Mas Bechi Minta Sidang Lanjutan Digelar Tatap Muka, Korban Pemerkosaan Menolak

sidang perdana kasus pencabulan dengan terdakwa Moch Subkhi Azal Tsani (MSAT)/metrotv sidang perdana kasus pencabulan dengan terdakwa Moch Subkhi Azal Tsani (MSAT)/metrotv

SURABAYA: Pendamping korban dari Women Crisis Center (WCC), Anna Abdillah, berharap sidang lanjutan dengan terdakwa M Subchi Azal Tsani (MSAT) atau Bechi tetap digelar online. Permintaan ini lantaran korban masih trauma jika bertemu Bechi.

"Persidangan offline harus memperhatikan dua hal utama, yakni masalah keamanan dan psikologis korban," kata Anna, dikonfirmasi, Selasa, 19 Juli 2022.

Oleh karena itu, kata Anna, majelis hakim harus mempertimbangkan betul soal psikologis korban pencabulan. Mengingat, kelima korban hingga saat ini masih trama.

"Kalau dua-duanya (korban dan terdakwa) datang di pengadilan, mungkin pada sisi keamanan dan psikoligi korban yang harus dipertimbangkan," ujarnya.

Pertemuan korban dan terdakwa itu, lanjut Anna, dikhawatirkan menimbulkan rasa trauma dari kelima korban.
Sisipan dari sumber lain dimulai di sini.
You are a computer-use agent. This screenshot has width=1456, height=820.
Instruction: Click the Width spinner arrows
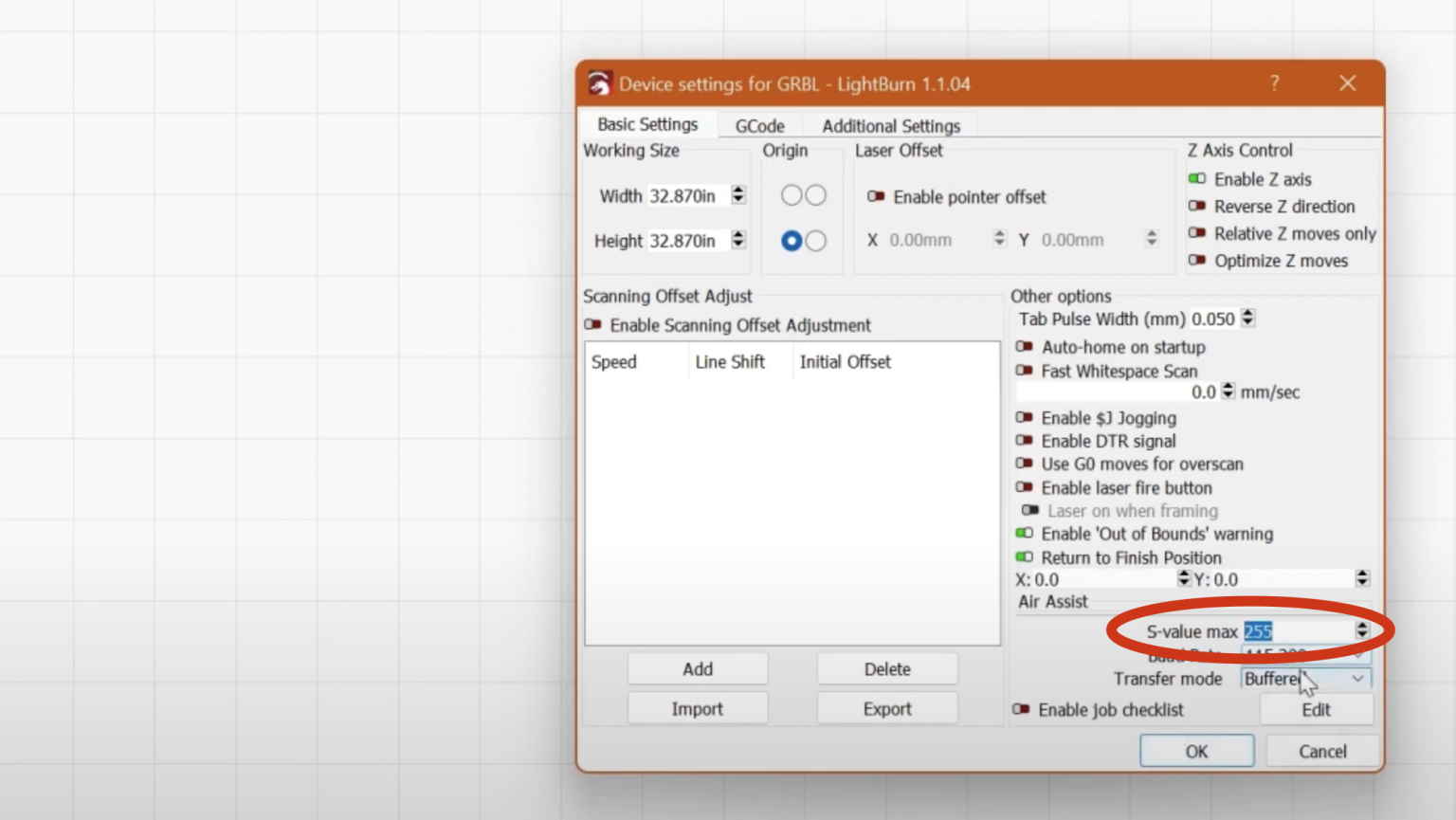click(738, 195)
Mengingat korban telah dicabuli lebih dari sekali.

"Kalau online, terdakwa ya tidak masalah, tapi kalau sidang offline dan korban dihadirkan tentu ada sisi traumatis, dan itu sudah pasti," ujar dia.

Sebelumnya, Kuasa Hukum Mas Bechi, I Gede Pasek Suardika, ngotot agar sidang kliennya digelar terbuka. Tujuannya untuk mengungkap fakta hukum yang menimpa Mas Bechi.
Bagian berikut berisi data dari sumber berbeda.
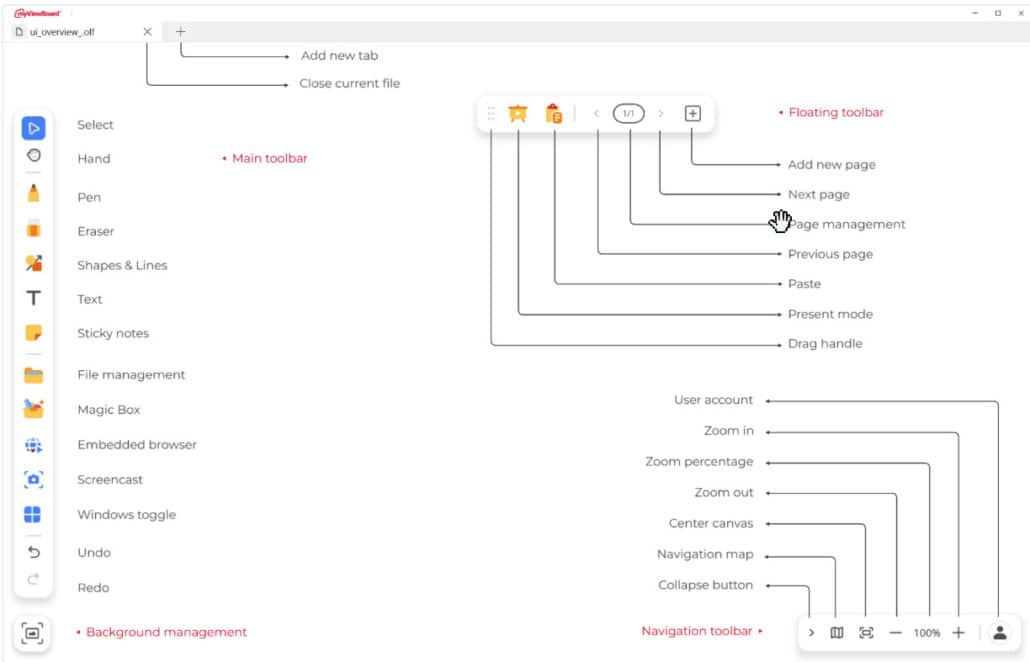Open the Magic Box
The width and height of the screenshot is (1030, 662).
(33, 409)
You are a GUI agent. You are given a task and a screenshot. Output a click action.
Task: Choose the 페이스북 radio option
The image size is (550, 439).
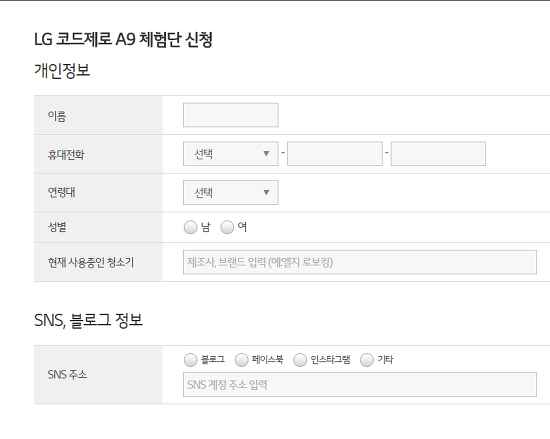(241, 360)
Pada sidang perdana, Mas Bechi masih mengikuti secara sidang secara online dari Lapas Kelas 1 Medaeng Surabaya. Pasek mengaku tengah mengoordinasikan untuk sidang lanjutan digelar secara offline. Sidang kedua dijadwalkan digelar pada Senin, 25 Juli.

Pengacara Bechi Minta Sidang Tatap Muka

Sebelumnya, sidang perdana kasus pencabulan dengan terdakwa Moch Subkhi Azal Tsani (MSAT) diwarnai protes oleh ketua tim penasihat hukumnya, I Gede Pasek Suardika. MSAT sebelumnya didakwa pasal pemerkosaan dan pencabulan.

Pasek yang merupakan eks politikus Partai Demokrat akan mengajukan nota keberatan (eksepsi) terhadap dakwaan Jaksa Penuntut Umum (JPU). Menurutnya, dakwaan yang dibacakan Kajati Jatim Mia Amiati, sumir.

"Kami (juga) sesalkan kenapa harus (sidang) online? Hari gini untuk apa sidang dipindahkan dari Jombang ke Surabaya. Kalau online tetap saja di Jombang. Kalau (sidang) di Surabaya (MSAT) hadirkan dong biar kita kan sama-sama cari keadilan, apakah peristiwa yang didakwakan itu fakta atau fiktif. Kan bisa diuji," kata Pasek, usai sidang di Pengadilan Negeri (PN) Surabaya, Senin, 18 Juli 2022.

Pasek keberatan atas dakwaan terhadap kliennya. Sebab berita di media disebutkan ada belasan orang santriwati yang menjadi korban, tetapi faktanya hanya 1 orang dan usianya 20 tahun waktu kejadian.

"Dan hari ini sudah 25 tahun usia korban. Jadi kaget juga bahwa apa yg disampaikan di media dan dalam dakwaan beda sekali," ujar dia.

Di dalam persidangan, terang Pasek, terjadi perdebatan panjang terkait dua hal. Pertama soal sidang online tapi tanpa pemberitahuan kepada pihak pengacara.

"Kami berharap terdakwa, saksi semua dihadirkan. Kita saja berkerumun begini tidak apa-apa, kenapa mencari keadilan tidak berani. Jadi akhirnya majelis hakim menengahi masing-masing mengajukan surat dengan argumentasinya, saya sidang di Jakarta hadir itu tidak ada masalah, memang beda," katanya.